Meeting new people can be intimidating even when you all speak the same language. Speaking up in a language you barely know? Now that can be downright terrifying! But taking the time to get social both inside and outside of the classroom is one of the best things students can do when learning English as a second language in Canada. Socializing gives you the chance to perfect your conversation skills, prepare for success in university, and develop a supportive network of new friends.
Here are 4 simple tips to get you started on getting social in a second language:
1. Start With Your English Language Classes
The most effective ESL programs go beyond rote memorization by creating opportunities for students to have meaningful exchanges in a comfortable and nurturing setting. For example, at CultureWorks students participate in simple debates, practice back-and-forth conversations, and learn how to give presentations and speak in front of a group. Enriched activities like these work as terrific confidence builders because they teach students how to speak up and respond spontaneously – without dictionaries or memory aids.
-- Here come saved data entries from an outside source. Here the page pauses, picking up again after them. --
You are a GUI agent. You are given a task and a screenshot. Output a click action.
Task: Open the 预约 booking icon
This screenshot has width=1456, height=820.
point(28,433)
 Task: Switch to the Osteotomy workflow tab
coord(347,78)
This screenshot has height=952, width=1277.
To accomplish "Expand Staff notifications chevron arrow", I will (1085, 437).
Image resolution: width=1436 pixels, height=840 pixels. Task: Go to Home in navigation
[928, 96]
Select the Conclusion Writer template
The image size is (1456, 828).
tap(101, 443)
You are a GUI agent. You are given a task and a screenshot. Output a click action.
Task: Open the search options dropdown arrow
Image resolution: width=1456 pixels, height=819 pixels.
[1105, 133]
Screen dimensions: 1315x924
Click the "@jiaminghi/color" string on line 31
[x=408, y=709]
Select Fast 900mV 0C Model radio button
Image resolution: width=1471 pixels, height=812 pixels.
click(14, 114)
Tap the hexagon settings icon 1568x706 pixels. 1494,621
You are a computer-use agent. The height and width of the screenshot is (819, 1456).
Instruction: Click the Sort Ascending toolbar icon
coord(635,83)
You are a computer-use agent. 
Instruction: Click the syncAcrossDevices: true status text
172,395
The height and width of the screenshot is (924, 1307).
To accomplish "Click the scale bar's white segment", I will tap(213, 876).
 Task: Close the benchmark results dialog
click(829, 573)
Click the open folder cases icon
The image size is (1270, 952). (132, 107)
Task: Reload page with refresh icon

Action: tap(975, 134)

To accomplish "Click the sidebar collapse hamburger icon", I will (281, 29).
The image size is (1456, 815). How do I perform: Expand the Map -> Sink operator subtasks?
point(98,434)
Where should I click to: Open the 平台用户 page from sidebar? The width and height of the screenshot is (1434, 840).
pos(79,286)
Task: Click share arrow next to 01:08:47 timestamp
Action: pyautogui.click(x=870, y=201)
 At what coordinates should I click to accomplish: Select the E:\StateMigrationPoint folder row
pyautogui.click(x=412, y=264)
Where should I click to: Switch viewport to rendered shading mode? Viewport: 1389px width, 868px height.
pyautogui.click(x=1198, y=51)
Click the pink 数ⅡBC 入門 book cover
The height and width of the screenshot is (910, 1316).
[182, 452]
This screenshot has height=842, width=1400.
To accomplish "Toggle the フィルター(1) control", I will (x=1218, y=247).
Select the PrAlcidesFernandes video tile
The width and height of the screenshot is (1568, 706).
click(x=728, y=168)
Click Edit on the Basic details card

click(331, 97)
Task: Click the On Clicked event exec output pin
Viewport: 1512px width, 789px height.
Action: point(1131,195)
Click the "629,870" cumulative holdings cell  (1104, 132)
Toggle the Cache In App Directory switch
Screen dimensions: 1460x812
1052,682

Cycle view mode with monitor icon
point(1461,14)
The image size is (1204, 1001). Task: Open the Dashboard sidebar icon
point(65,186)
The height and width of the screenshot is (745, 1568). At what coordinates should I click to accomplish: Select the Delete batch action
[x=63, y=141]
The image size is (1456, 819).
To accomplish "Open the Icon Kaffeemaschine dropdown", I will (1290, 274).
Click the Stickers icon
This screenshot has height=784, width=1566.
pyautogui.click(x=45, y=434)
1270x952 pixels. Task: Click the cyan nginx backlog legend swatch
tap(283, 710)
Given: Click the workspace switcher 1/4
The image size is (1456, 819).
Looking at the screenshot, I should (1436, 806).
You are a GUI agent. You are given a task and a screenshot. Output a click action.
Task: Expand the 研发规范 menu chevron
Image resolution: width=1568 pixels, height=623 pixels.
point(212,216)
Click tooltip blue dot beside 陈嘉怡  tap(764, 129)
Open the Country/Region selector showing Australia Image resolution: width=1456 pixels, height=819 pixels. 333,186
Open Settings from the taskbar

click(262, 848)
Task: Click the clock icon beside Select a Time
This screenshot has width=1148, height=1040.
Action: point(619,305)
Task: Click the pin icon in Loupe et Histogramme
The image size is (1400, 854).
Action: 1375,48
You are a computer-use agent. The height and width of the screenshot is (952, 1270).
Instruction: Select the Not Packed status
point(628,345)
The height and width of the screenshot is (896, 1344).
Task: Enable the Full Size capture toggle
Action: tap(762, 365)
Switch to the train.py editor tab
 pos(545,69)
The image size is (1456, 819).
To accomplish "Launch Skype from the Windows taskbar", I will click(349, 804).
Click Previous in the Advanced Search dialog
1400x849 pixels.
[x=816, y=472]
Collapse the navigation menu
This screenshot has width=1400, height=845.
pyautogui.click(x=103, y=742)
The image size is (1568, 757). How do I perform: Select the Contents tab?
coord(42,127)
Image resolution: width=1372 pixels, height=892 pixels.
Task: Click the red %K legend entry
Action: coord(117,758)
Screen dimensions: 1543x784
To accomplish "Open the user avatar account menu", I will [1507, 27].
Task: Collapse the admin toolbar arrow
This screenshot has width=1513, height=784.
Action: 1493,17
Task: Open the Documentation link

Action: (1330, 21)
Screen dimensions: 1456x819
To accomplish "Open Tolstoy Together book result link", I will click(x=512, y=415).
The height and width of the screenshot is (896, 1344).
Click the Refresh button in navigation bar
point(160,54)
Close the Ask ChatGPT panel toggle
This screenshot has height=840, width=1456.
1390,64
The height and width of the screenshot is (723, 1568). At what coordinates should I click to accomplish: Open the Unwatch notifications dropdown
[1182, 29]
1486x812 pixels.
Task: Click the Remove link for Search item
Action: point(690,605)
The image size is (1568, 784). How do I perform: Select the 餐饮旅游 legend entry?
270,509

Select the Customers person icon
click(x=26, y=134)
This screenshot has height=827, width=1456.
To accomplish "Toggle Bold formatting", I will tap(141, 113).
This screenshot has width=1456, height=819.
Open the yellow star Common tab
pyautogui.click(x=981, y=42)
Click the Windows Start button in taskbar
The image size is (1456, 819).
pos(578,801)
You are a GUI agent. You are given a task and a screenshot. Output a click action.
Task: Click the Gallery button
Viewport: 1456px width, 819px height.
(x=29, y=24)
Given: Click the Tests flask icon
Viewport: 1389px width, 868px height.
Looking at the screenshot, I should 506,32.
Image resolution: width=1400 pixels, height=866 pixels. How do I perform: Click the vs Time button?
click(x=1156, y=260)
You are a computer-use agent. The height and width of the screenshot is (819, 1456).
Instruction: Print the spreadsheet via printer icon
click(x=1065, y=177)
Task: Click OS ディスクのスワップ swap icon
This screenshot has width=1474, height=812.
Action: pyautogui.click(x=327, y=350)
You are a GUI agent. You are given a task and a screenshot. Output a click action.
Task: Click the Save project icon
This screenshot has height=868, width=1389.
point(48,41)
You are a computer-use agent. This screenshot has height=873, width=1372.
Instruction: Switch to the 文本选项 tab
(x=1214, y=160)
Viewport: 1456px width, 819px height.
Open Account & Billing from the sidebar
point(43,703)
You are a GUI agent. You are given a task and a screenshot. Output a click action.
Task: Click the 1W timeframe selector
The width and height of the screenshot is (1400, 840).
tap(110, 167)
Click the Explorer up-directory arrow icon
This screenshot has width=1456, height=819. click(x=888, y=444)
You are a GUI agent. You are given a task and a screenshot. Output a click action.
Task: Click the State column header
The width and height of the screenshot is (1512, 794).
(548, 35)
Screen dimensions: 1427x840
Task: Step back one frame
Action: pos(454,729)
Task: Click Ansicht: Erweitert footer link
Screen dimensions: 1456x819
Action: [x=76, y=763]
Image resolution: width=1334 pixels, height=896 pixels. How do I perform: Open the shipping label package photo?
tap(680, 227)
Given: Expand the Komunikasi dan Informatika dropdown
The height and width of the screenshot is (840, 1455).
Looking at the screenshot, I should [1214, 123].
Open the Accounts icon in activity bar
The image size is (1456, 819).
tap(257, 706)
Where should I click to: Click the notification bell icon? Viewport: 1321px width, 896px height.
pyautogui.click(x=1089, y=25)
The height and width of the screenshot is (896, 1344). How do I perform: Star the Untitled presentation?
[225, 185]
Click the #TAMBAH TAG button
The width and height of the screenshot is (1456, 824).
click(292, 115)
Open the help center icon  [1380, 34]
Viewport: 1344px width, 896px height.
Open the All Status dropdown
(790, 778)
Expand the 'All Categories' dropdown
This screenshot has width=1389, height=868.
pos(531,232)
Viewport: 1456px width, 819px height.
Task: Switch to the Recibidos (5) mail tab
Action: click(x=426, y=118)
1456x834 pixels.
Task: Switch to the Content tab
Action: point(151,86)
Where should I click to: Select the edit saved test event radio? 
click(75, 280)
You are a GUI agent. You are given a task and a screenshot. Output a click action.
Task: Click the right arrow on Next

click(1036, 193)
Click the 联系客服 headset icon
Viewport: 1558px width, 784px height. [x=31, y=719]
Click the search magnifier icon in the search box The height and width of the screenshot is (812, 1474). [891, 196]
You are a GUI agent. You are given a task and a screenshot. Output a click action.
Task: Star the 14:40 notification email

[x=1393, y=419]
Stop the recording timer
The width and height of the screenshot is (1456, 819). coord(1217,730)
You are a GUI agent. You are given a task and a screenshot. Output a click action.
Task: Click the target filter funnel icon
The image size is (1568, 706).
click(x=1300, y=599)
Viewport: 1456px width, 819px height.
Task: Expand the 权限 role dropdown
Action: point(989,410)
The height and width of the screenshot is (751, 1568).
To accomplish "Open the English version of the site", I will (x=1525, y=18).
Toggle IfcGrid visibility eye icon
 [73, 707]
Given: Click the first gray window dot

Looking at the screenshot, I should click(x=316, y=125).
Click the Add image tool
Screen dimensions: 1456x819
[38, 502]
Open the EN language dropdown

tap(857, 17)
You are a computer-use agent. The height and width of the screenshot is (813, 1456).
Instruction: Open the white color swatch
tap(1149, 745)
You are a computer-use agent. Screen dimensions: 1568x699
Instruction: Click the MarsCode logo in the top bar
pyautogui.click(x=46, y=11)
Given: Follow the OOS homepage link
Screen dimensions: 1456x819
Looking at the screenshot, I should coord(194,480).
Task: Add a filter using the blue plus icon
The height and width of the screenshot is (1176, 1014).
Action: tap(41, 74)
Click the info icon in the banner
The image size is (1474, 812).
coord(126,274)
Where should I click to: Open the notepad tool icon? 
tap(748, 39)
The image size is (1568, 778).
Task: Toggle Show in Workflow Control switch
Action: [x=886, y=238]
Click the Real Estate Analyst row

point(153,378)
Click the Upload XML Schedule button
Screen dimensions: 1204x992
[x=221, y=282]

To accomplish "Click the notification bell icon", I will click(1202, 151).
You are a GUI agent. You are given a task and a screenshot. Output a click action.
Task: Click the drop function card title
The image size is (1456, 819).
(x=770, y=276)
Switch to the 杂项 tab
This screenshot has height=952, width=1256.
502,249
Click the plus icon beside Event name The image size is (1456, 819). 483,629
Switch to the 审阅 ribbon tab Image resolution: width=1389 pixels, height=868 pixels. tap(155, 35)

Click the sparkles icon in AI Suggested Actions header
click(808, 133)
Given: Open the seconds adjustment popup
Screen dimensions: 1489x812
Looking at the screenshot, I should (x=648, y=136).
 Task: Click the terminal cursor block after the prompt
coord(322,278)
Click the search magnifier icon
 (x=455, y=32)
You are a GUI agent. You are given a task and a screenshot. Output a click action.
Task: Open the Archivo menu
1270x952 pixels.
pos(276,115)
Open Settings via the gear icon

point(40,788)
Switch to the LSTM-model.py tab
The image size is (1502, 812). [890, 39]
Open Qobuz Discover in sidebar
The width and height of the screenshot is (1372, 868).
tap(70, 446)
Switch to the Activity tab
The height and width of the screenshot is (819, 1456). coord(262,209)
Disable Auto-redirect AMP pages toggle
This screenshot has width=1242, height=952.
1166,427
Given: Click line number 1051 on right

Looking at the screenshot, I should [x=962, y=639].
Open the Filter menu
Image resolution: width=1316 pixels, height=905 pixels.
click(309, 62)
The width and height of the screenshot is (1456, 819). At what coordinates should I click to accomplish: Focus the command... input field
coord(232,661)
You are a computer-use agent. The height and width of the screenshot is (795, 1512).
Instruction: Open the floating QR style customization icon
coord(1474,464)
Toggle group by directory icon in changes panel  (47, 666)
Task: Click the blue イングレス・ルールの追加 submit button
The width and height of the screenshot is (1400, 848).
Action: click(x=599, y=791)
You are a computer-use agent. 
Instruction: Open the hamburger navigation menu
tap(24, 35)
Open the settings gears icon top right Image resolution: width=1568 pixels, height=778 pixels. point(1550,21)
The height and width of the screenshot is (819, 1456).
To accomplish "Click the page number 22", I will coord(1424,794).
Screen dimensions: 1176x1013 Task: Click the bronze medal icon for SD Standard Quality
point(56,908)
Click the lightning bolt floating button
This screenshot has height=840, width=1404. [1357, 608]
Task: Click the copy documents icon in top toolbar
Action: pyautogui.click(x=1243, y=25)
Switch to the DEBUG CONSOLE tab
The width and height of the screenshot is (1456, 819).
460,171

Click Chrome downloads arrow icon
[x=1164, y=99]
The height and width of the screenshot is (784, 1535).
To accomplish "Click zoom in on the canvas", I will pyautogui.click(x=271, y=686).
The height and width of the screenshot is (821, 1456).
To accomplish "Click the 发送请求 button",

2. Get Used to Being Outside Your Comfort Zone
Let’s say that you are taking English courses for Western University because you want to study Business, start your own company, and work with international clients. Once you graduate and start your career, you will have to attend important meetings, give presentations, and write reports – all in English. The best way to get comfortable pulling off advanced tasks like these is to take small steps now, and push beyond your ESL comfort zone.
Start with something simple like ordering a muffin at a coffee shop, or chatting in English with your classmates. At first it might feel intimidating, but over time you’ll get used to those small exchanges and move on to bigger conversations – like which business trends you find most interesting, and which stocks you would invest in!
3. Practise Answers to Common Questions
Although your goal is natural conversation in English, preparing and practising answers to common questions can really take the stress out of those first interactions. Some typical questions you can prepare for include:
- Where do you come from?
- How do you like Canada so far?
- What are you planning to study in university?
As you get more comfortable, you will no longer need to repeat your memorized responses – and can start having more spontaneous and advanced interactions.
4. Put Yourself in Situations Where You’ll Meet New People
When you study English in Canada at CultureWorks you’ll have plenty of opportunities to participate in social events. From cultural festivals and team sports to day trips off campus to explore local surroundings – every event offers chances to practice your growing English skills and build new friendships. Even if you’re feeling shy, participate in every activity. It’s the best way to build your confidence and practise some of the tips you’ve learned in this post.
Getting social in a second language can feel intimidating, but take heart. Canadians are known for their kindness and will be more than happy to explain new vocabulary, repeat a question, or help out if you forget a word.
How else would you practise your English while meeting new people?